◆ **Task requirements**
Nothing outside the range is wanted. Repeat exactly the lines below from the one with "Instruction: Open the" through the one with "Given: Click the 26 stars badge".

[Saved entries]
= Beginning of Section =
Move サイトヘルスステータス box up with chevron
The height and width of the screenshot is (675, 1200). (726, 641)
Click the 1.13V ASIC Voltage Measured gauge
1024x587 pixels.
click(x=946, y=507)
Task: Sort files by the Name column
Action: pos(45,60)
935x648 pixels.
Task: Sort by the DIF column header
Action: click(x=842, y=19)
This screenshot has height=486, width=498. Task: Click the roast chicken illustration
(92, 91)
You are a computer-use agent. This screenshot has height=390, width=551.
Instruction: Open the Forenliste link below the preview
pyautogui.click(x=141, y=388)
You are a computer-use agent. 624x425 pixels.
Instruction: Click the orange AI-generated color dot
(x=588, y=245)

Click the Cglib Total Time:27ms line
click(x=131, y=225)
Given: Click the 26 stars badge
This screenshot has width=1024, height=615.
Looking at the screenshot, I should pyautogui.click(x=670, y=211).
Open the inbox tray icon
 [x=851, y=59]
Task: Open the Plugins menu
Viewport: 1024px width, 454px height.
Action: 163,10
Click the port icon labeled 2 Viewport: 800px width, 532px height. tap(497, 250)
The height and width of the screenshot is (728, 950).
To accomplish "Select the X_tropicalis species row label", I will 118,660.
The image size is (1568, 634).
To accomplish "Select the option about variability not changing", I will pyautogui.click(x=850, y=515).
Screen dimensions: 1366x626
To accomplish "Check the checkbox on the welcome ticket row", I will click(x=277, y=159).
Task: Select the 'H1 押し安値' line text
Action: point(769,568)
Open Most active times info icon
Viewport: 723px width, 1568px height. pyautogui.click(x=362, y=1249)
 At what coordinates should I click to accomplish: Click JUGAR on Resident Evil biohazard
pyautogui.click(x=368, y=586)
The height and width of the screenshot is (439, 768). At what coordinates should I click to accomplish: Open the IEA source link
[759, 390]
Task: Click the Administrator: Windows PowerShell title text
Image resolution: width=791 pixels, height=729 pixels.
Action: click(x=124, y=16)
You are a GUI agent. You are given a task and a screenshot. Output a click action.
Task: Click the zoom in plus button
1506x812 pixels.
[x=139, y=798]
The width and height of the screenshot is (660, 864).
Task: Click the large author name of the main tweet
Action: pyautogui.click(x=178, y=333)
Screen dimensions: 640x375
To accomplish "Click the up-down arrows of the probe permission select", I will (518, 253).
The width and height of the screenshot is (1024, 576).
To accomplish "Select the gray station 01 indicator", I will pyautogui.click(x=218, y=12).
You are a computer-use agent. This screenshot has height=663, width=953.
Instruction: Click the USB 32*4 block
= End of Section =
◆ **Result of the task**
Instruction: Open the Forenliste link below the preview
pyautogui.click(x=141, y=388)
You are a computer-use agent. 624x425 pixels.
Instruction: Click the orange AI-generated color dot
(x=588, y=245)

Click the Cglib Total Time:27ms line
click(x=131, y=225)
Given: Click the 26 stars badge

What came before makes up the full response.